Only a legal entity licensed to conduct detective activities can provide private investigation in the Republic of Serbia. The license is issued by the relevant Police Department of the Ministry of Interior.
A detective may process data on:
1) missing persons and/or persons in hiding to avoid criminal, misdemeanor, or other prosecution,
2) persons who have caused damage to the service user, if liability for the damage is determined,
3) persons who anonymously and unlawfully treat the service user, with or without causing harmful consequences,
4) Lost or stolen goods,
5) Business intelligence,
6) Intellectual and industrial property protection,
7) Employment screening,
8) Civil lawsuits and perpetrators of these offenses,
9) Violation of labor duties and work discipline.
The manner data is collected during the provision of detective activities, i.e., detective work must be in accordance with the Law on detective activity and other applicable regulations on personal data protection. The data may only be collected for the purpose stated in the Agreement.
When performing detective work, the detective documents the data: in the form of a record, note, written report, statement, polygraph report, and photography.
The client receives collected information in the form of a written report. A copy of the report must be kept for at least five years.
Detective services may only be provided based on and within the scope of the Agreement (contract) between a service provider (detective) and service user (client).
A client must sign a Special Power of Attorney (POA) prepared by the service provider to execute contracted services.
The contract, among other elements, must include:
1) clearly determined purpose of data processing with explanation,
2) data collection sources,
3) manner the date will be handled,
4) data classification; open, secret, confidential, etc.
5) time of data storage,
6) data protection measures.
A detective is obliged to reject the conclusion of the service contract if the request of the service user relates to activities that are not within the detective’s jurisdiction, or when requested to process protected data, or when the conduct of such services is contrary to the interests of other service users with whom the contract is already concluded, and when service requested is against other laws and public moral.

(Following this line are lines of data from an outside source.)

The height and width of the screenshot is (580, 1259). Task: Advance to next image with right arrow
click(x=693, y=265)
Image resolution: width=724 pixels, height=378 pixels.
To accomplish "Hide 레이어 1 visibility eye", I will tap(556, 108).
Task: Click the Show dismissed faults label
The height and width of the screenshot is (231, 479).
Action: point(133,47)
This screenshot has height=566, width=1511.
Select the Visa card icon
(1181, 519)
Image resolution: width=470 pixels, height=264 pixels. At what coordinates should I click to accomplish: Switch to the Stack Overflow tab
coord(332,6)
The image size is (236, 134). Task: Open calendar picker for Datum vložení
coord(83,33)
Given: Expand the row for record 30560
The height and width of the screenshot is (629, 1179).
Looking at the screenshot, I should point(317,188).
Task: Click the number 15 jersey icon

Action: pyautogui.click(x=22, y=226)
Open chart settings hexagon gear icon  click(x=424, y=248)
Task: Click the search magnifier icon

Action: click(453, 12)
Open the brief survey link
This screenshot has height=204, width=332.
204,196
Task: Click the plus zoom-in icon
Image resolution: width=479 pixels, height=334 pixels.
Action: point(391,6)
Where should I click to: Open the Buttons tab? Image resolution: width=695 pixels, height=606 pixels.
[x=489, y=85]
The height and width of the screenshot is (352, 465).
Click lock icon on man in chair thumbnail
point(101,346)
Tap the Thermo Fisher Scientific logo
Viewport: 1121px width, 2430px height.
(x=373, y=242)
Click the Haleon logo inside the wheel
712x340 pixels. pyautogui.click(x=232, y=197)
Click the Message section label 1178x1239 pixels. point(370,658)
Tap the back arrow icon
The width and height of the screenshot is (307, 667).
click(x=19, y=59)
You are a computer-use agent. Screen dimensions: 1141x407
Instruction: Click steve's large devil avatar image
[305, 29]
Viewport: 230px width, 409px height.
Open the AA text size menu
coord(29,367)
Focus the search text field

How can data be collected and processed?
A detective can collect and process data on other persons in accordance with regulations governing personal data protection and free access to information of public importance.
The detective is obliged to show the detective identification card and POA to the person the data is collected from at their request.
Processing without consent is permitted only if the processing is done in line with regulations governing personal data protection.
Collected data can only be used for the purpose stated in the Agreement and can not be shared with third parties or publicly disclosed unless otherwise regulated.
All data collected during the course of a private investigation is classified as secret and must be treated as such by a private investigator.